§ Assignment
Reprint all entries without any alteration.

§ Extracted information

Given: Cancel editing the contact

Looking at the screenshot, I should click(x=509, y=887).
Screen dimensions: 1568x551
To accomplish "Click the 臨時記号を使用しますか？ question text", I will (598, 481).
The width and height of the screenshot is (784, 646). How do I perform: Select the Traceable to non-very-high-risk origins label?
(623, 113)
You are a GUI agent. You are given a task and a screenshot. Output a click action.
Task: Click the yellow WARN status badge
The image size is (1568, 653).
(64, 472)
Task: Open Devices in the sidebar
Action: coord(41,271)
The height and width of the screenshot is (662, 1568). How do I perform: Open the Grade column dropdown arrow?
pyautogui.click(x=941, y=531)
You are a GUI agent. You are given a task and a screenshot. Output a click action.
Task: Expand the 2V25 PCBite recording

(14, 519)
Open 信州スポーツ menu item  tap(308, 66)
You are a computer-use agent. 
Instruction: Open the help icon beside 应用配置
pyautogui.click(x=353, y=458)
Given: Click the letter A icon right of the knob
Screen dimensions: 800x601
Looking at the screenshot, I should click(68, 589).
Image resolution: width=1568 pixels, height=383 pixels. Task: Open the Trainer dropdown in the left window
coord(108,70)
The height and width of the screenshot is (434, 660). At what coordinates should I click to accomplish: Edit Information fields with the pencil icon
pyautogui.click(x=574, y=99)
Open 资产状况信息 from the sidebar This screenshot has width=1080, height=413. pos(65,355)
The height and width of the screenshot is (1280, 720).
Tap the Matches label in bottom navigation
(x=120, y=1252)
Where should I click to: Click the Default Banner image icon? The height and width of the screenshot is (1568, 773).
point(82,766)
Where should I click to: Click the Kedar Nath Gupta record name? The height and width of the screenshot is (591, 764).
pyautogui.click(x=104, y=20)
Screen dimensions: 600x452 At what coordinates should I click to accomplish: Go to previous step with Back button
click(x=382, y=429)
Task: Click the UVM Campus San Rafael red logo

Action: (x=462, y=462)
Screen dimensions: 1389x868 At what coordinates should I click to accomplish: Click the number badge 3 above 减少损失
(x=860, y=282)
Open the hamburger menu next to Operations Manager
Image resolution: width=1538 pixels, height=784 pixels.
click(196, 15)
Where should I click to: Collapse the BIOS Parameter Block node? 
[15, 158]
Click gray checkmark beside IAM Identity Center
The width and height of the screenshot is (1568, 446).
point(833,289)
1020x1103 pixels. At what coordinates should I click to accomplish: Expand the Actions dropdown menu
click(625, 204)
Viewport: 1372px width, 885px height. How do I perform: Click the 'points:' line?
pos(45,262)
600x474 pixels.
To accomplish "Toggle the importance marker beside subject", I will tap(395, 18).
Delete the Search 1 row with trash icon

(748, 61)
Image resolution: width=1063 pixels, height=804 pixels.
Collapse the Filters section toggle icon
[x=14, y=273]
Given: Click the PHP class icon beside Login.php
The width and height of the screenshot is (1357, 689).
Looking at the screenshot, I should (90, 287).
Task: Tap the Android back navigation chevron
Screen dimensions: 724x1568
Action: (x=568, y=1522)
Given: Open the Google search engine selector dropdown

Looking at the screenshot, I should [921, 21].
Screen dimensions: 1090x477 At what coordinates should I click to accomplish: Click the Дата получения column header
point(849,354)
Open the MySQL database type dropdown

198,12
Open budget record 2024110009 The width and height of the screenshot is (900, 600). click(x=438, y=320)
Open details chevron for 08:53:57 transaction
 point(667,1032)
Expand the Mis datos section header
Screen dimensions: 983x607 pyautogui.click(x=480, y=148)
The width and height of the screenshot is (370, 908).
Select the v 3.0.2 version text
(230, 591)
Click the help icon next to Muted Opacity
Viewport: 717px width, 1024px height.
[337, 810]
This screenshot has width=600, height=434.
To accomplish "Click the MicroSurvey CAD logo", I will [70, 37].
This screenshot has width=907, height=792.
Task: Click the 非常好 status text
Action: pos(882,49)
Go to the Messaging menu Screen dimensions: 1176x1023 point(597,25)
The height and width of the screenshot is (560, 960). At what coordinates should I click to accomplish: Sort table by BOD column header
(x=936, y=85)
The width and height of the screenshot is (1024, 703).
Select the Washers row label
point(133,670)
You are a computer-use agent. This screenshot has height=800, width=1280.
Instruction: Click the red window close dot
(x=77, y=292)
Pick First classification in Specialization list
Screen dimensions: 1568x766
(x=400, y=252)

§ Answer for the task
Given: Cancel editing the contact

Looking at the screenshot, I should click(x=509, y=887).
Screen dimensions: 1568x551
To accomplish "Click the 臨時記号を使用しますか？ question text", I will (598, 481).
The width and height of the screenshot is (784, 646). How do I perform: Select the Traceable to non-very-high-risk origins label?
(623, 113)
You are a GUI agent. You are given a task and a screenshot. Output a click action.
Task: Click the yellow WARN status badge
The image size is (1568, 653).
(64, 472)
Task: Open Devices in the sidebar
Action: coord(41,271)
The height and width of the screenshot is (662, 1568). How do I perform: Open the Grade column dropdown arrow?
pyautogui.click(x=941, y=531)
You are a GUI agent. You are given a task and a screenshot. Output a click action.
Task: Expand the 2V25 PCBite recording

(14, 519)
Open 信州スポーツ menu item  tap(308, 66)
You are a computer-use agent. 
Instruction: Open the help icon beside 应用配置
pyautogui.click(x=353, y=458)
Given: Click the letter A icon right of the knob
Screen dimensions: 800x601
Looking at the screenshot, I should click(68, 589).
Image resolution: width=1568 pixels, height=383 pixels. Task: Open the Trainer dropdown in the left window
coord(108,70)
The height and width of the screenshot is (434, 660). At what coordinates should I click to accomplish: Edit Information fields with the pencil icon
pyautogui.click(x=574, y=99)
Open 资产状况信息 from the sidebar This screenshot has width=1080, height=413. pos(65,355)
The height and width of the screenshot is (1280, 720).
Tap the Matches label in bottom navigation
(x=120, y=1252)
Where should I click to: Click the Default Banner image icon? The height and width of the screenshot is (1568, 773).
point(82,766)
Where should I click to: Click the Kedar Nath Gupta record name? The height and width of the screenshot is (591, 764).
pyautogui.click(x=104, y=20)
Screen dimensions: 600x452 At what coordinates should I click to accomplish: Go to previous step with Back button
click(x=382, y=429)
Task: Click the UVM Campus San Rafael red logo

Action: (x=462, y=462)
Screen dimensions: 1389x868 At what coordinates should I click to accomplish: Click the number badge 3 above 减少损失
(x=860, y=282)
Open the hamburger menu next to Operations Manager
Image resolution: width=1538 pixels, height=784 pixels.
click(196, 15)
Where should I click to: Collapse the BIOS Parameter Block node? 
[15, 158]
Click gray checkmark beside IAM Identity Center
The width and height of the screenshot is (1568, 446).
point(833,289)
1020x1103 pixels. At what coordinates should I click to accomplish: Expand the Actions dropdown menu
click(625, 204)
Viewport: 1372px width, 885px height. How do I perform: Click the 'points:' line?
pos(45,262)
600x474 pixels.
To accomplish "Toggle the importance marker beside subject", I will tap(395, 18).
Delete the Search 1 row with trash icon

(748, 61)
Image resolution: width=1063 pixels, height=804 pixels.
Collapse the Filters section toggle icon
[x=14, y=273]
Given: Click the PHP class icon beside Login.php
The width and height of the screenshot is (1357, 689).
Looking at the screenshot, I should (90, 287).
Task: Tap the Android back navigation chevron
Screen dimensions: 724x1568
Action: (x=568, y=1522)
Given: Open the Google search engine selector dropdown

Looking at the screenshot, I should [921, 21].
Screen dimensions: 1090x477 At what coordinates should I click to accomplish: Click the Дата получения column header
point(849,354)
Open the MySQL database type dropdown

198,12
Open budget record 2024110009 The width and height of the screenshot is (900, 600). click(x=438, y=320)
Open details chevron for 08:53:57 transaction
 point(667,1032)
Expand the Mis datos section header
Screen dimensions: 983x607 pyautogui.click(x=480, y=148)
The width and height of the screenshot is (370, 908).
Select the v 3.0.2 version text
(230, 591)
Click the help icon next to Muted Opacity
Viewport: 717px width, 1024px height.
[337, 810]
This screenshot has width=600, height=434.
To accomplish "Click the MicroSurvey CAD logo", I will [70, 37].
This screenshot has width=907, height=792.
Task: Click the 非常好 status text
Action: pos(882,49)
Go to the Messaging menu Screen dimensions: 1176x1023 point(597,25)
The height and width of the screenshot is (560, 960). At what coordinates should I click to accomplish: Sort table by BOD column header
(x=936, y=85)
The width and height of the screenshot is (1024, 703).
Select the Washers row label
point(133,670)
You are a computer-use agent. This screenshot has height=800, width=1280.
Instruction: Click the red window close dot
(x=77, y=292)
Pick First classification in Specialization list
Screen dimensions: 1568x766
(x=400, y=252)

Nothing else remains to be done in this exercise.